**PROVIDED RECORDS**

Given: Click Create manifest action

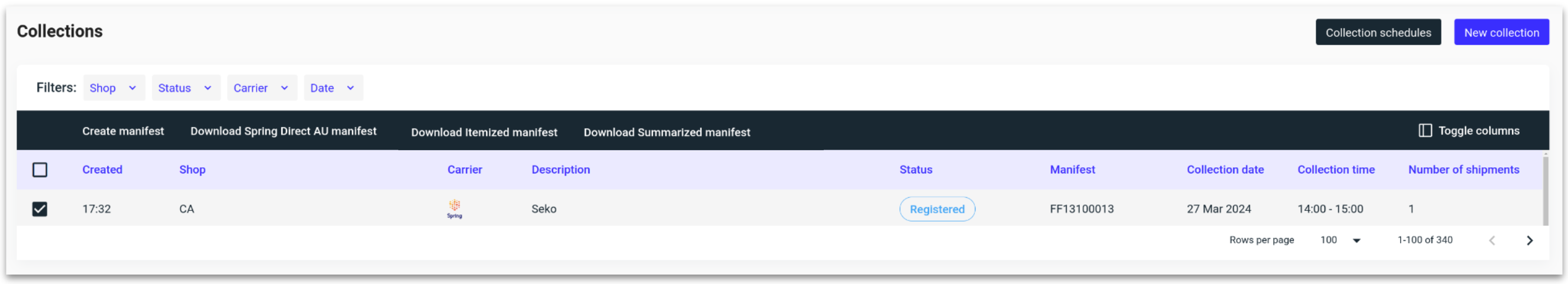Looking at the screenshot, I should point(123,131).
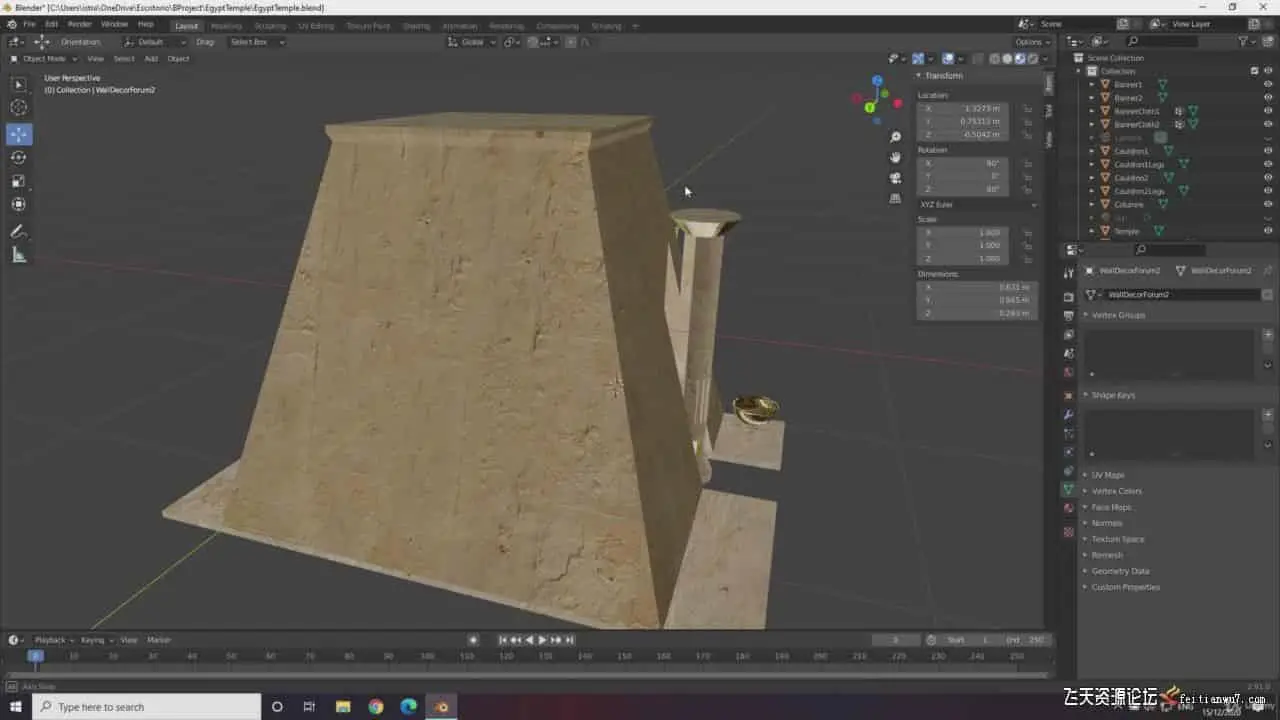Image resolution: width=1280 pixels, height=720 pixels.
Task: Toggle visibility of Cauldron2 in the outliner
Action: coord(1268,178)
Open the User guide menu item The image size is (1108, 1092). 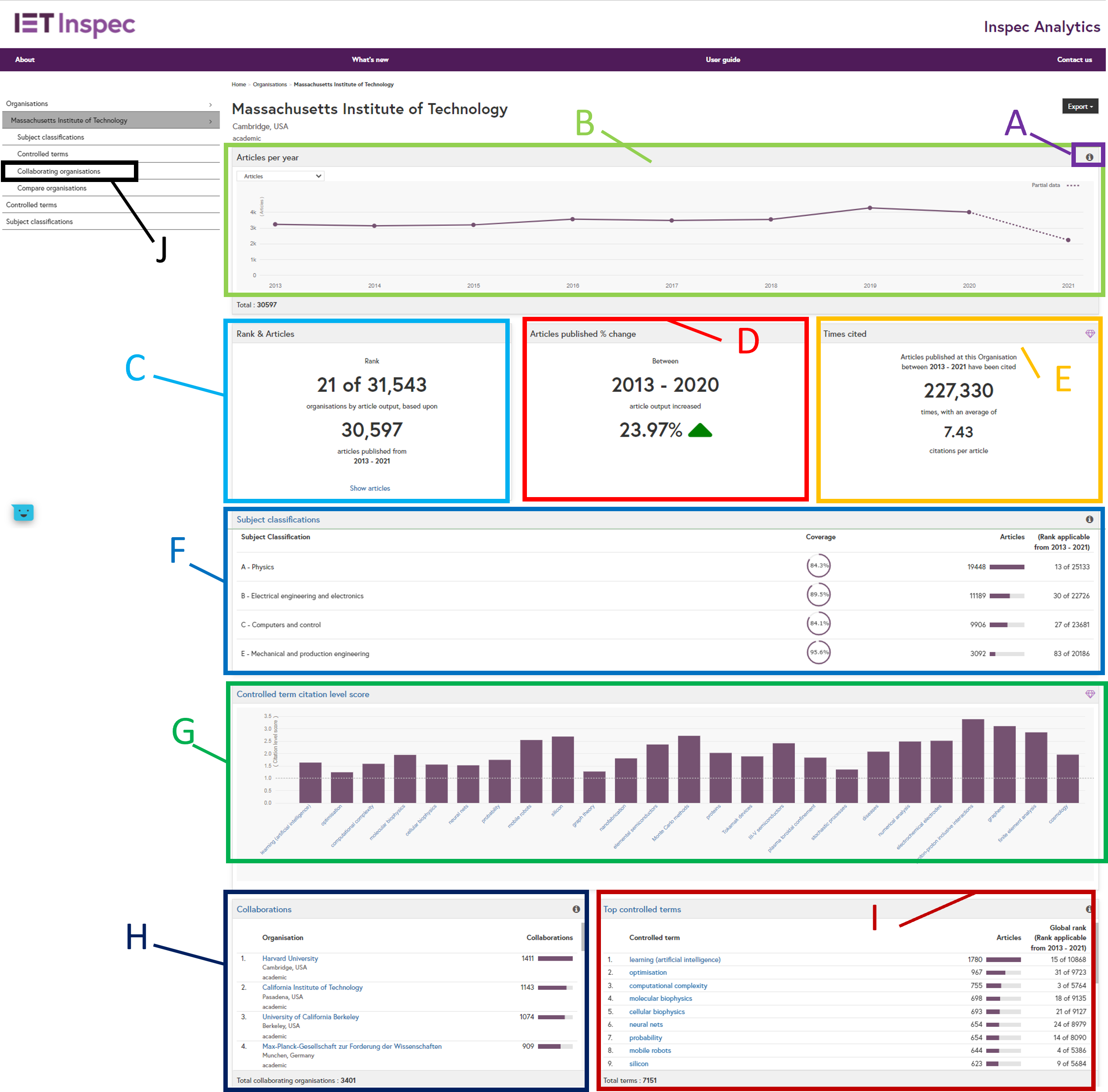(723, 59)
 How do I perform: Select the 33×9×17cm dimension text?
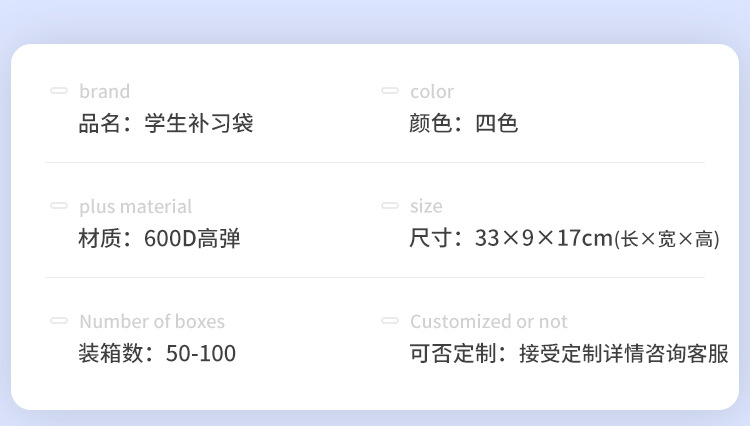coord(543,240)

**TASK PROMPT**
Rewrite the items from the line containing "How do I perform: Select" through the end of the items, inclusive, replacing "dimension" with "size" and leaving everything else unchanged. Omit the pictures from your answer.

**THE COMPLETED TASK**
 How do I perform: Select the 33×9×17cm size text?
coord(543,240)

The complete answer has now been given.